It is also true that the news was published in an official newspaper (which not many people read), after a massive cell phone announcement was sent out, and also broadcast on television, which not many people watch – from what I know, I can say with confidence that people in Havana are visibly fed up with the news and don’t pay much attention to the them.
At the time, the news came with a wave of rumors implicating an Ifa (Yoruba religion) priest, Alexander Gonzalez Rodriguez, a traditionalist African Babalawo. In the neighborhood gossip, he was being accused of having brought the snail from Africa, introducing it into Alamar, breeding it in his home and ultimately causing its appearance at the Alegres Campistas day care center near his home. He was visited by the police and members of the Popular Council, but faced nothing more serious from the legal point of view.
He did, however, face moral repercussions, to the extent that his neighbors continued to spread rumors, which tend to swell like a river when a phenomenon has no clear explanation.
This man, who made an offering of the snail’s clear fluids to the god Obbatala, claims he never bred the snails, that he has never been outside Cuba and that he has eaten the animal as part of a ritual in honor of his saint – but that he has nothing to do with its appearance around the neighborhood.
The snail’s appearance in Cuba is now being blamed on another Babalawo priest who visited Nigeria approximately three years ago as part of a religious journey, and about whom there is no official news. Is this true? I can’t say.

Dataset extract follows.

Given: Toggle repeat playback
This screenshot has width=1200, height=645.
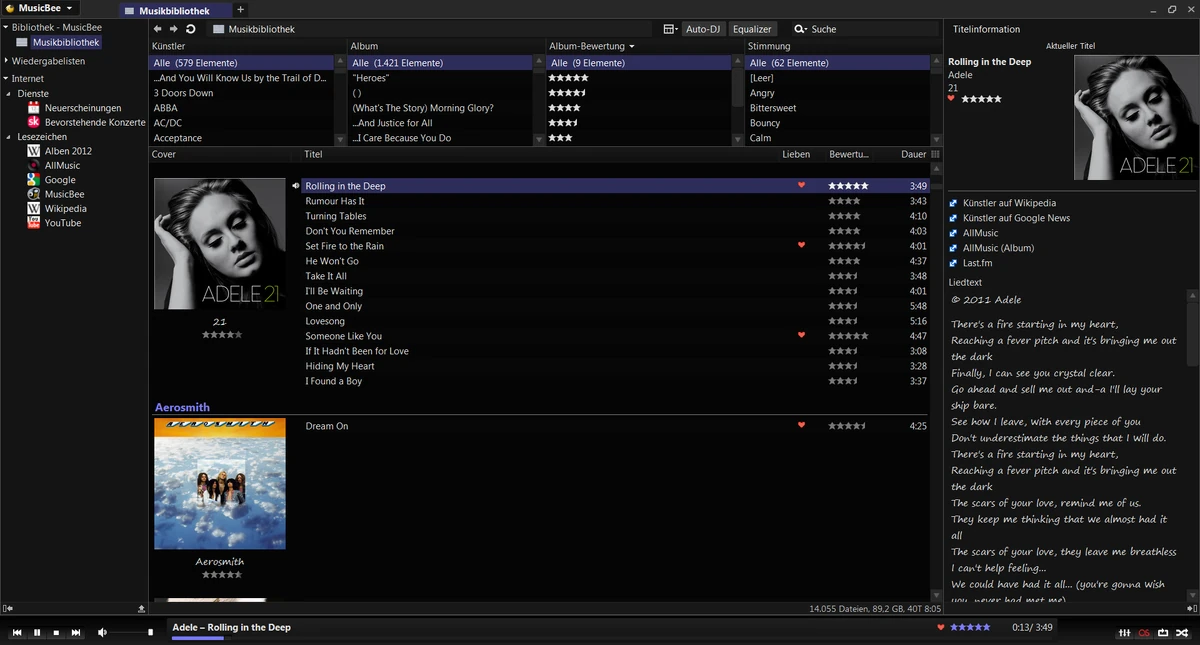Looking at the screenshot, I should pos(1163,633).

Now, the efforts to control the outbreak of dengue, the fear that Ebola could reach Cuba, the ups and downs of daily life in the face of “varying threats” (health dangers among these), is making Cubans and people in Havana engage in constant flights of fancy.
For the time being, the neighborhood day care center has re-opened (giving the children’s parents a break), and the Babalawo priest in this story continues with his life, as usual, having suffered the need to exonerate himself some.
According to the locals (and their mechanisms for spreading news, which aren’t always complete but convey part of the truth), he was either seen at the dog cemetery or at a building in Zone 13, or near the bushes or wooded area where the snail was first detected.
As health workers fumigate homes with fearful bazooka-like instruments and planes and trucks spray god-knows-what across the neighborhood (at six in the morning or a different time of day), telling us the dengue alert is one of the main health concerns today, news that the African snails are growing in numbers occasionally spread across Alamar.